On peut ne retenir des résultats de mardi que les victoires d’Hillary Clinton et Donald Trump, qui semblent s’imposer dans la course à l’investiture. Mais on peut aussi voir dans les résultats une profonde, mais aussi salutaire, volonté de changement des électeurs qui bousculent l’ordre établi.

Nouvel uppercut pour les élites politiques
Côté démocrate, alors que lors des premières élections, malgré trois victoires, Hillary Clinton était présentée comme en grande difficulté,
son succès dans sept Etats contre quatre pour son adversaire, en fait la grande vainqueur. Pourtant, son adversaire n’est pas défait et il continue la lutte,
un résultat étonnant tant il semble loin du centre politique du pays, à moins justement qu’il n’ait contribué à le déplacer. Car son programme (
mise en place d’un taux d’imposition sur le revenu maximal de 67% - comparable à celui des années 1970-, universités gratuites et déprivatisation de la Sécurité Sociale) le place à gauche de
la politique que mène la gauche pseudo radicale de Syriza en Grèce. On peut y voir le signe d’un grand basculement idéologique de la jeunesse aux Etats-Unis,
où Bernie Sanders triomphe.
Côté républicain,
la panique semble s’emparer des dirigeants du parti, qui ne savent plus à qui se donner pour faire barrage à Donald Trump, qui gagne lui aussi 7 Etats, contre deux à Ted Cruz et 1 à Marco Rubio. Ce faisant, les électeurs des primaires envoient un véritable message de révolte contre leurs dirigeants puisque
Ted Cruz n’est pas plus tendre que Donald Trump à leur égard. Son succès est intéressant car
il tient un discours plus complexe qu’il n’y paraît. S’il est conservateur sur les questions de société, avec sa proposition de construire un mur entre les Etats-Unis et le Mexique, en revanche, sur l’économie, il est presque centriste, tenant un discours plus équilibré que les autres républicains,
comme l’avait noté Paul Krugman, qui l’avait jugé plus raisonnable et progressiste.

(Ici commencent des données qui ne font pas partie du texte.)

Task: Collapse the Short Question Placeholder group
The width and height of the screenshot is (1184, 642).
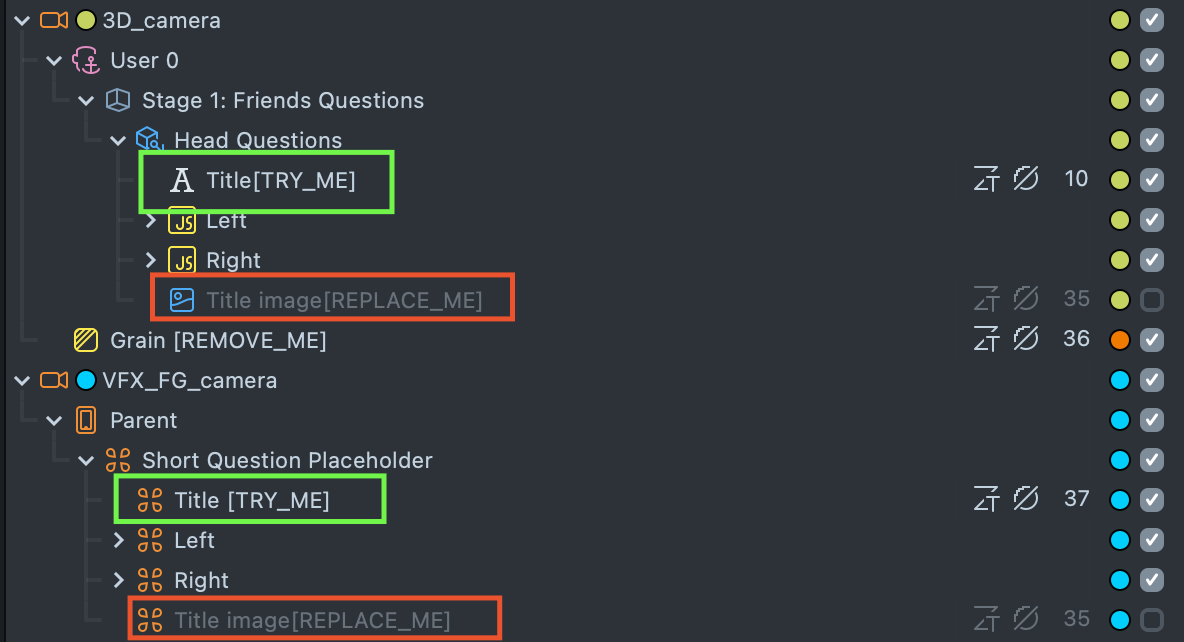Action: (87, 460)
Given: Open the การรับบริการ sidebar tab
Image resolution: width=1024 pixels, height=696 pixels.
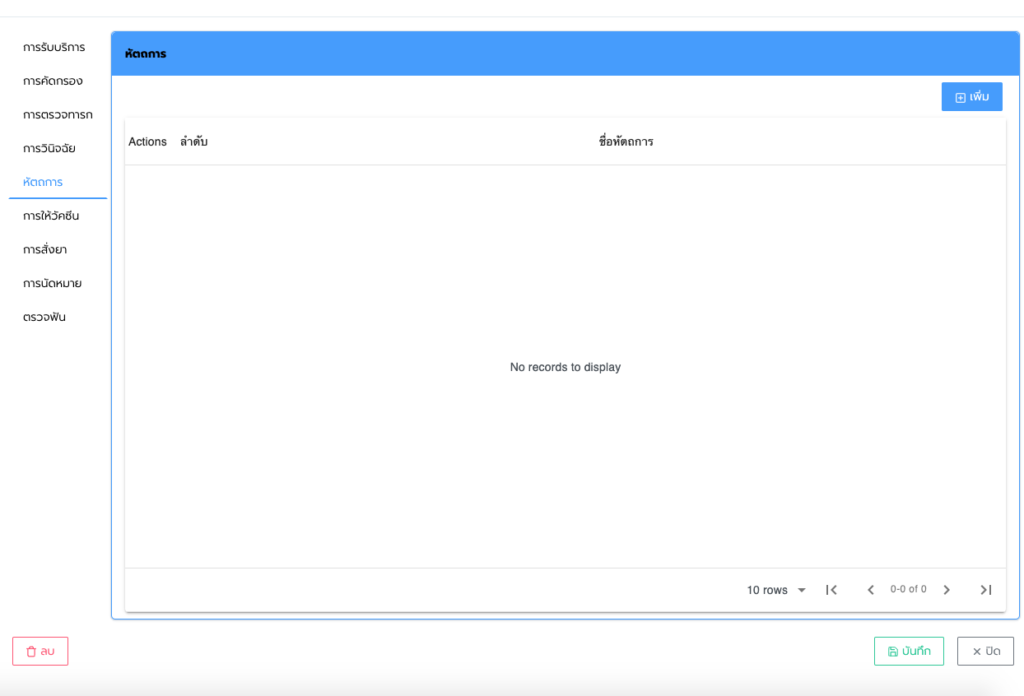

Donald Trump tient également un discours très protectionniste,
dénonçant, à raison, les conséquences de l’ouverture aux produits venus de Chine, et proposant la mise en place de droits de douane à 45% ! Mardi, Il a aussi déclaré qu’il va «
créer des millions d’emplois ici en faisant en sorte par exemple qu’Apple fabrique ses IPhone en Amérique et pas en Chine », reprenant les raisonnements du
Brésil et de l’Argentine, qui ont souvent imposé aux multinationales d’y construire des usines pour y vendre, ou plus généralement,
de ce que fait une bonne partie de l’Asie. Ce faisant, outre le fait de gagner la primaire républicaine, il pourrait devenir un adversaire redoutable pour Hillary Clinton, même si sa popularité auprès des femmes, des dits hispaniques et des noirs représente un atout non négligeable.
Bien sûr, les outrances de Trump ne donnent envie qu’il s’installe à la Maison Blanche, mais finalement, face à une Hillary Clinton qui ne changerait pas grand chose (ses idées pour financer les études supérieures sont effarantes), on en viendrait presque à se dire qu’il est un choix plus raisonnable.